Biden isn't benefiting from a good economy because presidential approval doesn't really change much anymore
There’s been some interesting commentary recently about just why Joe Biden’s approval rating remain mired in the low 40s in a period of low unemployment, modest inflation, and solid economic growth. (See Dan Drezner, Jonathan Bernstein, and Noah Berlatsky for a recent sampling.) I’d like to weigh in here with what I think is going on. Presidential approval is largely untethered from economic growth these days, and a big part of that is that presidential approval doesn’t really change much anymore.
Just to get a big picture view of this, here’s the Gallup approval ratings for the past seven presidents. One thing that’s pretty obvious to the eye is that there was a lot more movement in the first four presidents (Reagan through W) than in the most recent three. The Bushes were kind of record-breakers, with highs near 90 (both associated with wars) and lows associated with economic recessions. But Reagan and Clinton both saw a lot of movement.
By contrast, Obama entered office with strong approval ratings, but they fell below 60 his first year in office, and no president has broken that barrier since then. Nor has any president dropped below 35 (except for Trump, who hit 34 his last month in office), while both Bushes fell into the 20s. Joe Biden came into office with approval ratings in the 50s, but those dropped following the Afghanistan withdrawal and have remained in the low 40s ever since. For the most part, the last three presidents have just had approval ratings in the 40s.
Now, we know from lots of studies that presidential approval is closely tied to the performance of the economy. John Sides and Robert Giffin describe the research on that and note a very strong correlation between economic performance and approval during the presidencies of John Kennedy (1961-63) through George W. Bush (2001-09). Except that hasn’t borne out too well for the past three presidents. The chart below shows monthly presidential approval and the University of Michigan’s Index of Consumer Sentiment, considered a reliable indicator of impressions of economic performance, since 2009.
Those don’t look particularly related. There was a bit of reverse relationship early in Obama’s presidency, as he came into office very popular while the economy was in crisis, but became less popular as the economy recovered. The economic index was at its highest points during Trump’s first three years in office, but this did not benefit him much. Nor did Trump’s approval ratings shift much when Covid sent the economy into a brief but terrifying tailspin.
Now, interestingly, there was some relationship between the economy and approval ratings during Biden’s first year in office; both moved downward over the course of that year. But in 2022 and 2023, there actually has been some recovery of economic sentiments that hasn’t really helped Biden.
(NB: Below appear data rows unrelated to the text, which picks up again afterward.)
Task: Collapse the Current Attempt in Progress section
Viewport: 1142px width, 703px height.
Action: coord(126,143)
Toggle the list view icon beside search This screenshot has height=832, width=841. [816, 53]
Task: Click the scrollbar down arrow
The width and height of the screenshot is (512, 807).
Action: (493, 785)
Here’s another way of looking at this, based on the analysis Sides and Griffin did. The graph below is a scatterplot of the economic index (the horizontal axis) predicting presidential approval (the vertical axis) since January of 2009. Each dot represents a month of data. We see trendlines there for Presidents Obama, Trump, and Biden. Notably, as Sides and Griffin found, the trendlines for Obama and Trump are basically flat and even slightly negative — a good economy didn’t help their approval ratings. However, we do see a positive relationship for Biden, suggesting that maybe whatever was messing things up for Obama and Trump only pertained to them.
However, Sides and Griffin did their analysis a year ago. Look what happens if we separate out Biden’s first year in office from the time since then. His approval rating has been flat, even while impressions of the economy have shifted:
There are a few ways to think about this. One is that, thanks to growing polarization, there just isn’t that much movement in presidential approval anymore. Pretty much every Democratic (or Democratic-leaning independent) will say they approve of Biden, and pretty much every Republican (or Republican-leaning independent) will say they disapprove, and there just aren’t that many independents left to change their mind.
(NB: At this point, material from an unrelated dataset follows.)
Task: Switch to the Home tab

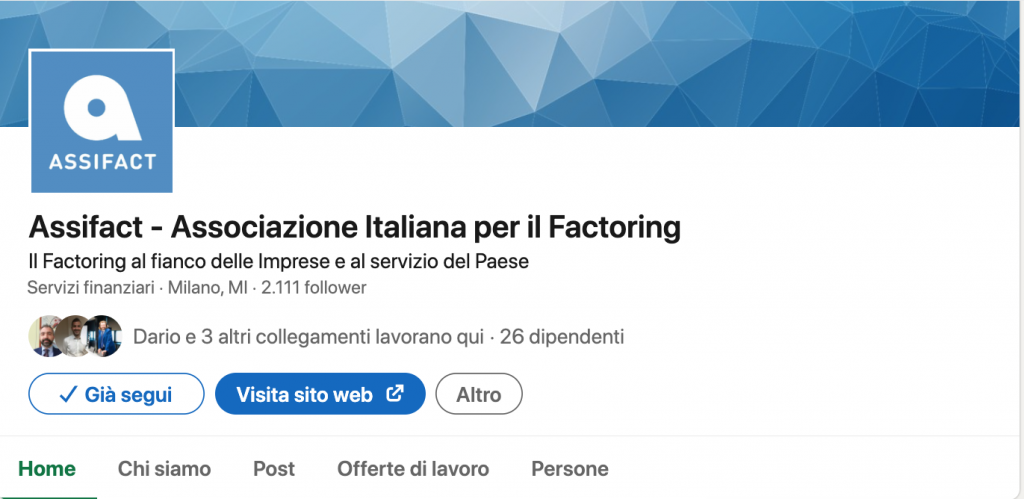Action: coord(47,469)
Relatedly, Democrats and Republicans live in increasingly divergent news environments. Viewers of Fox News pretty much never hear anything positive about Biden, and they’ve heard some critical coverage of Trump but far less than viewers of CNN or MSNBC have heard.
Notably, this doesn’t mean that views of the economy have completely polarized to the point of rigidity; there’s plenty of movement of the economic needle here. But if the economic news is good (as it has been lately), Fox News viewers mostly won’t hear about it, while if it’s bad, Fox will hit on it hard.
Here’s another thought: the Fed (and even Congress) have gotten pretty good at managing the economy. That is, we haven’t seen a sustained and pronounced recession since 2008. Nor have we seen an overheated boom, arguably since the 1990s. Even during Covid, the shutdown was very brief, it was quickly followed by a useful economic stimulus, and sustained economic growth returned pretty rapidly. It’s possible that extreme economic conditions could produce extreme shifts in approval, but we (luckily) haven’t seen those lately.
So does this mean that the economy is no longer driving elections? I don’t think that’s the case, but it’s possible that the effect is substantially muted. Notably, as with presidential approval, election results just don’t vary that much anymore. Here’s the popular vote share earned by the past six Republican presidential nominees:
Bush 2000 - 47.9
Bush 2004 - 50.7
McCain 2008 - 45.6
Romney 2012 - 47.2
Trump 2016 - 45.9
Trump 2020 - 46.8
That’s a pretty narrow range! We’re a very long way away from Reagan’s 18-point landslide in 1984 or Nixon’s 23-point landslide in 1972. Landslides just don’t happen at the presidential level anymore.
That said, some basic precepts still hold:
Incumbents usually win reelection.
When incumbents lose, it’s because the economy is in crisis.
The incumbent party usually loses when running for a third term.
These describe the bulk of elections since World War II and still seem to hold even in the twenty-first century, even if the margins are a lot smaller. Of course, there are tons of caveats, especially that those rules fall apart if you focus on the popular vote. (Both Al Gore and Hillary Clinton won pluralities of the vote when their party was seeking a third term.)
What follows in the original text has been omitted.